Since then, much of the division generated at those years was healed, but the clergy’s engagement in Cabinda’s pursuit of self-determination would never be the same again, Tati said.
“Despite that, many lay Catholics today have a solid sense of identity and are proud of their history and their culture thanks to the work done by the priests back then,” he reasoned.
Felix Cubola said that Catholics still have a strong voice, but a great level of “courage is needed, because the Church is also persecuted.”
“Radio Ecclesia [the Church’s station] is persecuted, and there are limits to the actions of the bishops,” he affirmed.
The Church enjoys credibility in Angola and could certainly play a role as an intermediary between the government and Cabinda’s movements, Cubola said, “but the problem is that the authorities are not willing to dialogue.”
“I challenge the government to promote a referendum in Cabinda so it can understand what the people’s will is. I am sure it will not accept my challenge,” he said.
The intense military presence in Cabinda, in Cubola’s opinion, is a sign that “the MPLA chose violence, and not peace.”
“How can anyone negotiate peace while holding a gun? That is an explosive situation and I fear for the future,” he said.
Tati agrees.

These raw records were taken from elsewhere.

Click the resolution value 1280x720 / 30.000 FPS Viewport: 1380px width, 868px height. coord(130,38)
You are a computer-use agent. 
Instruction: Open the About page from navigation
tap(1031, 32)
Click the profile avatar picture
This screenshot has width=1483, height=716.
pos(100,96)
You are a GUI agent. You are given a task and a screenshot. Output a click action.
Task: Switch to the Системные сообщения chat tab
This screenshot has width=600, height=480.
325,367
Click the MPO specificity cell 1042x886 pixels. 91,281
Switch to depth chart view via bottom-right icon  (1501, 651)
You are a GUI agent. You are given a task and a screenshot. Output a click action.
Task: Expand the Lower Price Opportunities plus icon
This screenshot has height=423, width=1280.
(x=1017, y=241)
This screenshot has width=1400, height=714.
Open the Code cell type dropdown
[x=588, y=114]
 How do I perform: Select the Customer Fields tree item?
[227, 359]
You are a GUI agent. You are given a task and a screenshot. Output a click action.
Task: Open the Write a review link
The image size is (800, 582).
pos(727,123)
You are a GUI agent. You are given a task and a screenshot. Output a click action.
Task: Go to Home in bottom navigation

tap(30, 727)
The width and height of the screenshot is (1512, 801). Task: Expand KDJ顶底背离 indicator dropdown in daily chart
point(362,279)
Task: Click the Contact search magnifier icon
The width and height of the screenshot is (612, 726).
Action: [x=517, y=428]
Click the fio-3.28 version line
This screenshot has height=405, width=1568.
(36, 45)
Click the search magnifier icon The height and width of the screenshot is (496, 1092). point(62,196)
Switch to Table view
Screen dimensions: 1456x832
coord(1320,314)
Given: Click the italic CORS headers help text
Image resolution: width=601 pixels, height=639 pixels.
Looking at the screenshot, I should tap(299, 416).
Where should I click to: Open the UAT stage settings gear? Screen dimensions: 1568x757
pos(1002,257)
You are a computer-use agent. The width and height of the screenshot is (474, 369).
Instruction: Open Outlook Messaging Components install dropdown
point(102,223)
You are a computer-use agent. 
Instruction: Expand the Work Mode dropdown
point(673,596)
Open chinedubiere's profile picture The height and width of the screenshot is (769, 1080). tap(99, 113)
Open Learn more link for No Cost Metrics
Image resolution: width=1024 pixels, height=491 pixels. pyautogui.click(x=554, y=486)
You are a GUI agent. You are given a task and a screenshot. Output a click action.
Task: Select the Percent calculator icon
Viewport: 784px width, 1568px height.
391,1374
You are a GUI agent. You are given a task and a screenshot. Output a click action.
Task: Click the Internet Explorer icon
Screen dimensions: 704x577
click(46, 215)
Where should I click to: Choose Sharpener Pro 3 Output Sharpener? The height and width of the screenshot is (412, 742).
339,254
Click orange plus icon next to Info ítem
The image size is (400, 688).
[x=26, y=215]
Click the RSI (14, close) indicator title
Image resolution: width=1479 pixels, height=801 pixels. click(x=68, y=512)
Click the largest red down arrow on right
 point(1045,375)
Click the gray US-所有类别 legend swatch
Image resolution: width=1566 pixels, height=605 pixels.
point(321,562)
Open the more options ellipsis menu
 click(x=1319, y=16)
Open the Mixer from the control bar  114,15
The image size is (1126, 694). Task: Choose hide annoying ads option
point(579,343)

He mentioned that recently the government established a new battalion specifically to find and capture guerrillas in the woods.
“If the territory is now pacified, as the government claims, why did it create a new military force?” he said.
In the cities, new arrests will probably be made in the future, Tati said.
“Taking activists to jail became something common. They are kept for a while in prison and then are sent home in most cases. The idea is to intimidate everybody,” he said.
But activists like Jeovanny Ventura are still hopeful about the future.
“People fear the MPLA and do not say what they think, but they would vote for independence in a referendum. Sooner or later, it will happen. That is our main goal,” he said.